The group takes on the characteristics of the underlying box.

HTML boxes overlapping each other are not formed into groups but reproduce in the output as you see them on the screen in Freeway. HTML boxes overlapping GIF or JPEG items will cut holes in the underlying item, and cause the resulting graphic to be split into several pieces in the output.

Netsafe color

Web pages are viewed on a very wide variety of computers, which have varying degrees of graphics support. Most of the computers used to view Web pages on the Internet are believed to be Windows PC's running 800x600 resolution, with 256 colors available for the display. This is one of the main headaches confronting designers who wish to present quality graphics and color on the Web - the majority of the general viewing public is unable to see them properly.

To try to ensure that the visitor to a Web site sees the colors as the designer intended, it is normal to restrict the colors used to a set that can be reproduced properly on a 256 color display. The safest colors to use are the ones from the 256 color Windows System palette - however, to add a twist to the issue, some 40 of these colors are reserved for system use, leaving only 216 colors available for the Web designer to use. These 216 colors which are most likely to reproduce cleanly, without unpleasant dithering, on a 256 color Windows monitor are known as the Netsafe colors.

When you define any color in Freeway, it will always be mapped to the nearest Netsafe equivalent unless you specify otherwise.

Links

Links are an essential feature of Web pages. They provide your readers with access other pages, which may be part of the same site, or located at another. Links are created by specifying the address or Universal Resource Locator (URL) of the destination object, and in Freeway this is done using the HyperLink command.

To apply a link to either a text or a box, highlight the text or select the box, and choose Edit/HyperLink. Here you can either set up a link to another page in the same document or enter an external URL.

Color of links

The Web browser will alter the color of the links to keep track of which pages your visitor has seen. For some browsers you can specify what the colors used will be. Freeway's Page panel on the Inspector palette allows you to select these colors:

Graphic format

Freeway imports graphics in the main formats used in graphic design, including TIFF and PICT, as well as the graphic formats most commonly used on the Web; GIF and JPEG.

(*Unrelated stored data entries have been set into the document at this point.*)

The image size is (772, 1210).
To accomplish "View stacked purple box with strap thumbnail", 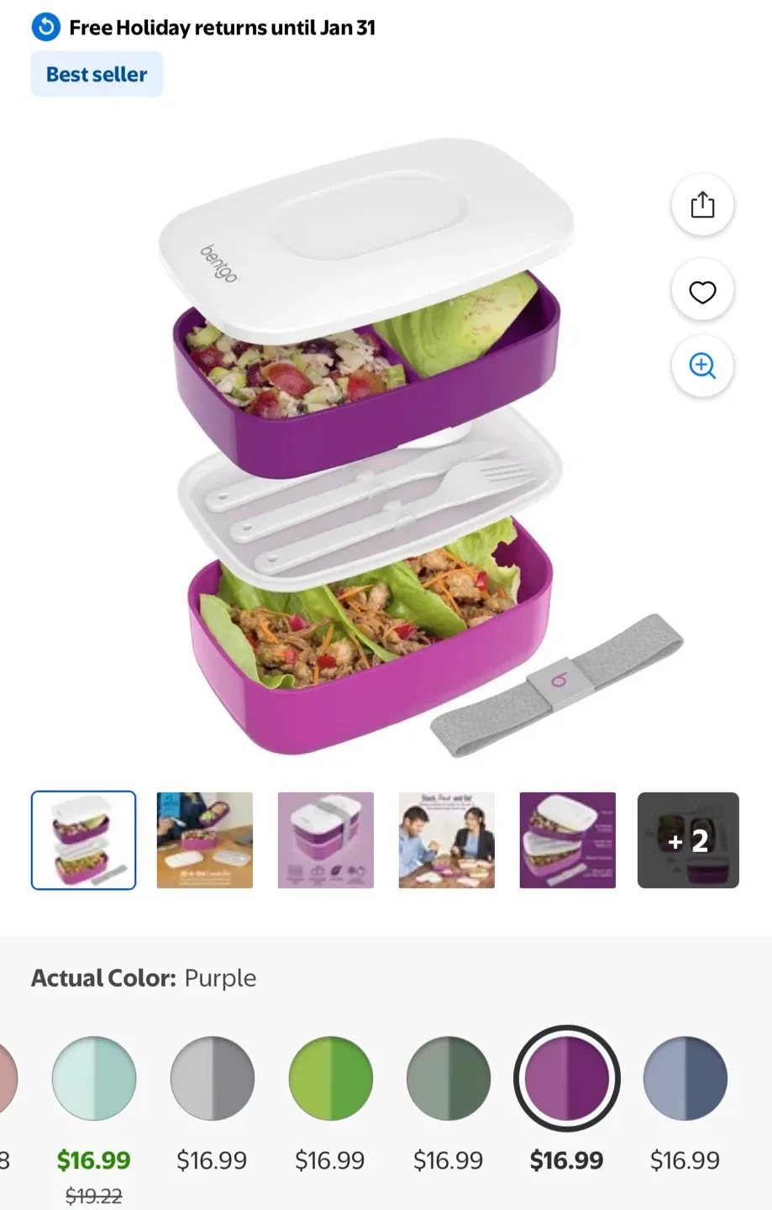I will tap(326, 840).
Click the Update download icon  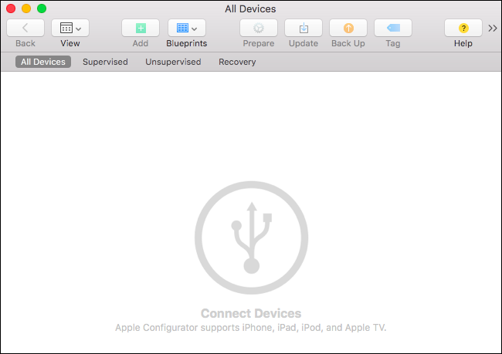[304, 29]
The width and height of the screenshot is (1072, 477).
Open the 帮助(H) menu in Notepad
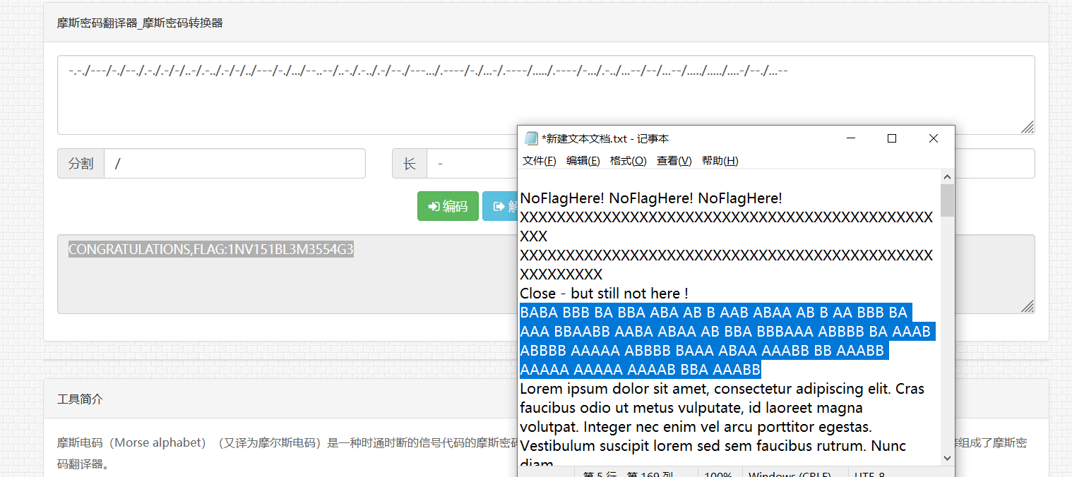720,160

For viewing on your Web pages, Freeway exports any imported graphic as either a GIF or JPEG image when the document is published to the Web. Images with more than 256 colors or more are by default converted to JPEGs, whereas images with less than 256 colors are converted to GIFs (the exception to this is PICT, which always defaults to GIF).

You can alter the export format using the Type popup menu on the Export panel of the Inspector palette.

What can go on a Web page?

Web pages hold text, graphics and a variety of rich content. The text content is incorporated into the HTML file for the page. Graphics and GIF text are separate files which are referred to in the HTML file and which are downloaded and displayed if your reader has set the browser to display graphic files. Rich content is a catch-all title covering the wide and increasing variety of material other than graphics and text that can be experienced using the Internet.

While Web browsers can download these files, they often require additional resources on the viewer's computer system. For example, Macromedia's Shockwave creates animated images, but Web pages can only display these animation files if the Shockwave player is on the viewer's computer system. If a Shockwave file is downloaded when the player is not available, a warning is displayed and a link offers viewers the ability to download the player to their system.

Using the usual import command, you can add Plug-in content to rectangular boxes on Freeway pages. The box then displays the Plug-in symbol. Any required parameters for the plug-in can be added using Item/Extended.